Of course, it’s not just more shops or a civic centre that are needed to cope with the increasing densification of Dundrum – a local plan to ensure the development of the town is cohesive rather than piecemeal has been long promised, as has a strategy to deal with the ever-worsening traffic, and here, O’Leary says, is where the council has certainly fallen down.
“We looked for a local area plan (LAP) to be done in Dundrum a number of years ago, and it was a commitment in the last county development plan six years ago that it would be done. But what we find on the two most important sites in Dundrum, the LDA site and the village site, is their applications will be considered in the absence of a local area plan, and that’s a shame and it doesn’t reflect well on the council.”
The other missing element is an area-based transport assessment for Dundrum, he says. “This was to look at transport solutions in the area, to help with pedestrianisation, with cycling, with public transport. That isn’t complete either and yet we will have possibly the two largest developments considered by the council in a decade with no LAP [local area plan] and no transport plan. I would hope we would have the transport assessment by the end of the year but the question has to be asked: why was it not completed last year?”
A spokesman for the council said work on the LAP and the transport assessment was ongoing. “The aim is for the fourth quarter 2022 but at this stage that date is very much indicative.”
Worsening traffic gridlock is something of which the wider population of the area is increasingly fearful with concerns that some main roads will have to be made one way to ease frequent congestion. They are breathing a sigh of relief following the refusal last year of publican Charlie Chawke’s plans for 299 apartments and 475 parking spaces at the Goat Bar and Grill at Goatstown, a scheme locals felt would choke already congested roads. They realise the cumulative effect of the SHD applications have yet to be felt, because most so far remain unbuilt.
“All these applications seem to rely on the apparently infinite capacity Luas line,” a representative of the Birchfield Residents’ Association says. “Inevitably, there will be more cars on the roads. Even now if you go under the Dundrum Luas bridge in the middle of the day, the traffic there is just bonkers. People go out of their way to avoid it.”
Much of the current traffic has built up over the last two decades as the greater Dundrum area became more densely developed. However, he says new schemes would be more readily accepted, less open to legal challenge and rejection, if they modelled themselves on these slightly older apartment complexes.

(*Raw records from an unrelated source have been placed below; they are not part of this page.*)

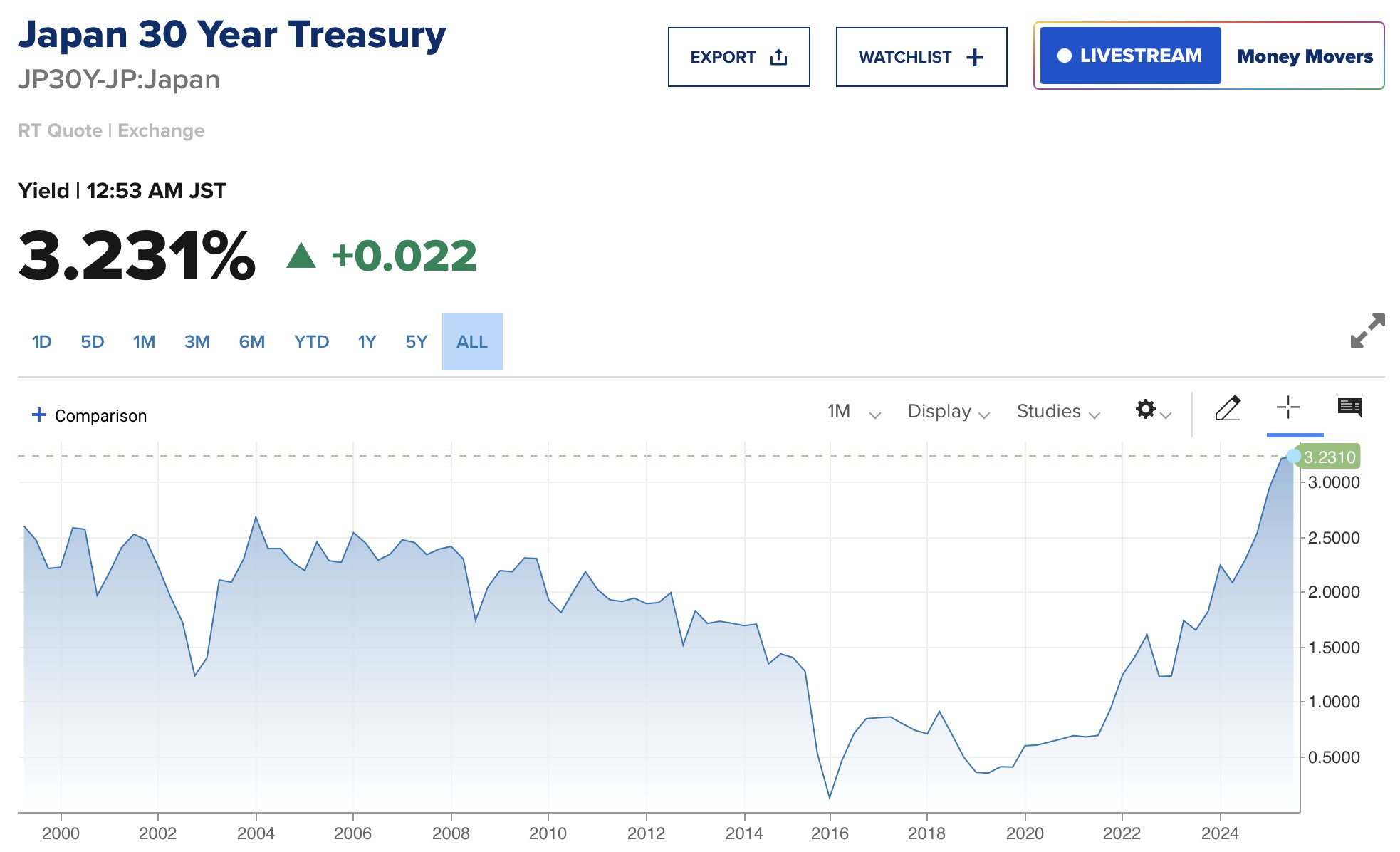Click the 2016 label on time axis
This screenshot has width=1400, height=852.
(x=830, y=833)
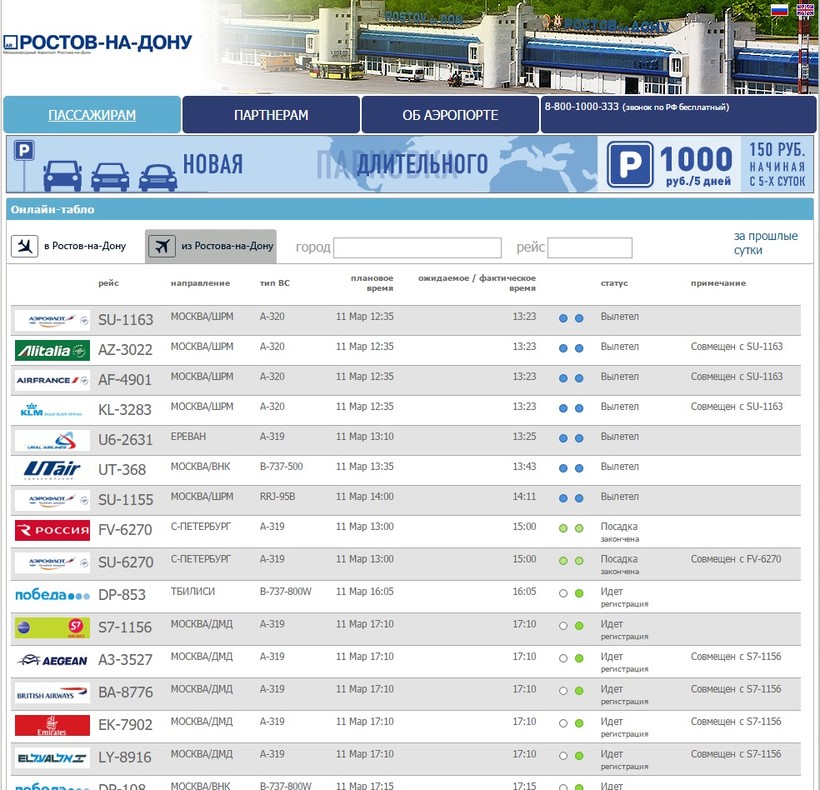This screenshot has height=790, width=820.
Task: Switch to English via the UK flag
Action: [805, 10]
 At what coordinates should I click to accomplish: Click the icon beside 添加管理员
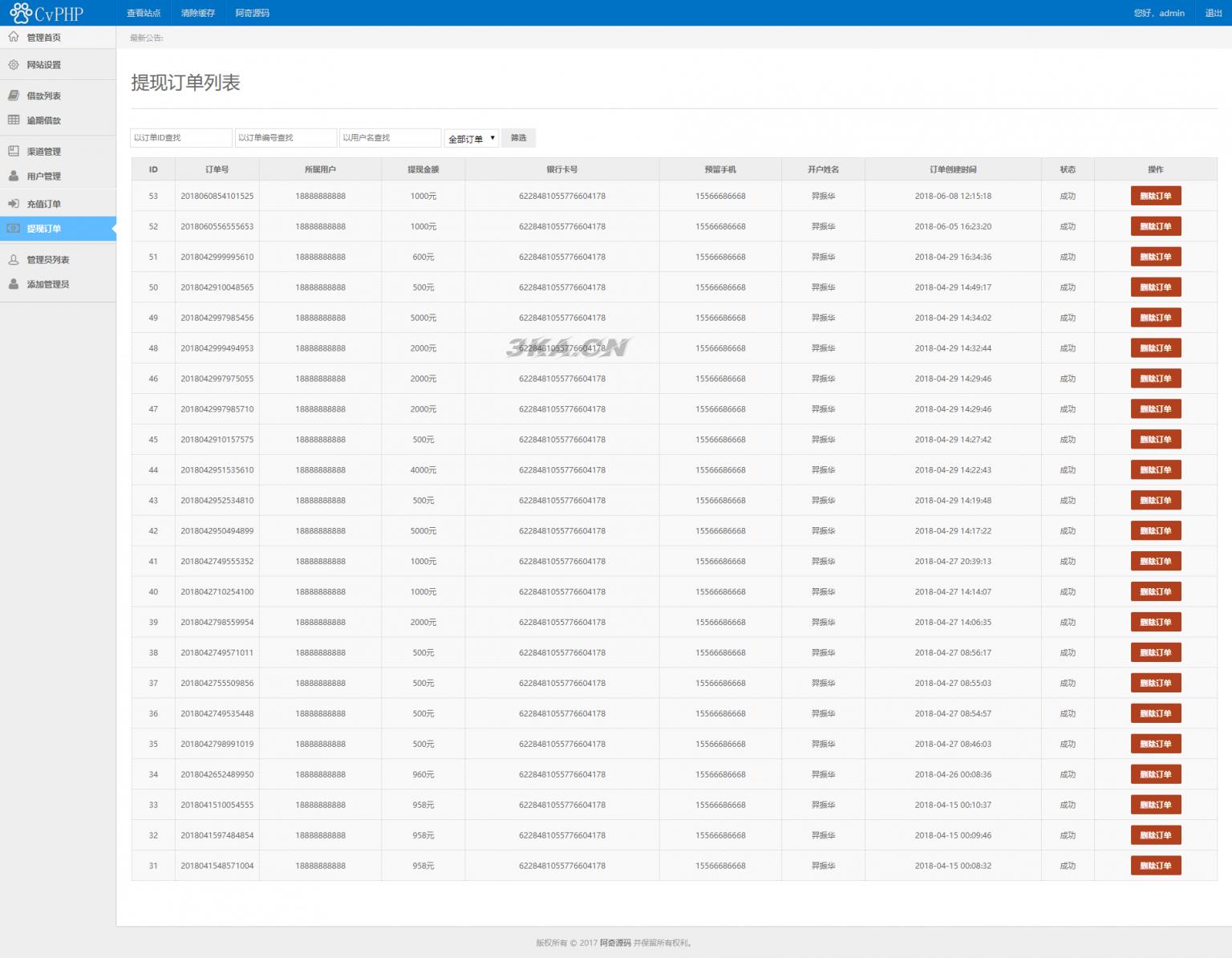(14, 284)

“There are a number of apartment developments that have been there for a few years, around four storeys, set back a little bit from the road and their neighbours, and they have quietly been built and they have increased housing density quite a lot. Nobody minded those,” he says.
“It’s the really big, imposing blocks that are problem. Had developers gone ahead with more modest apartment developments, they probably would have had very few, if any, objections and more housing would have been provided by now.”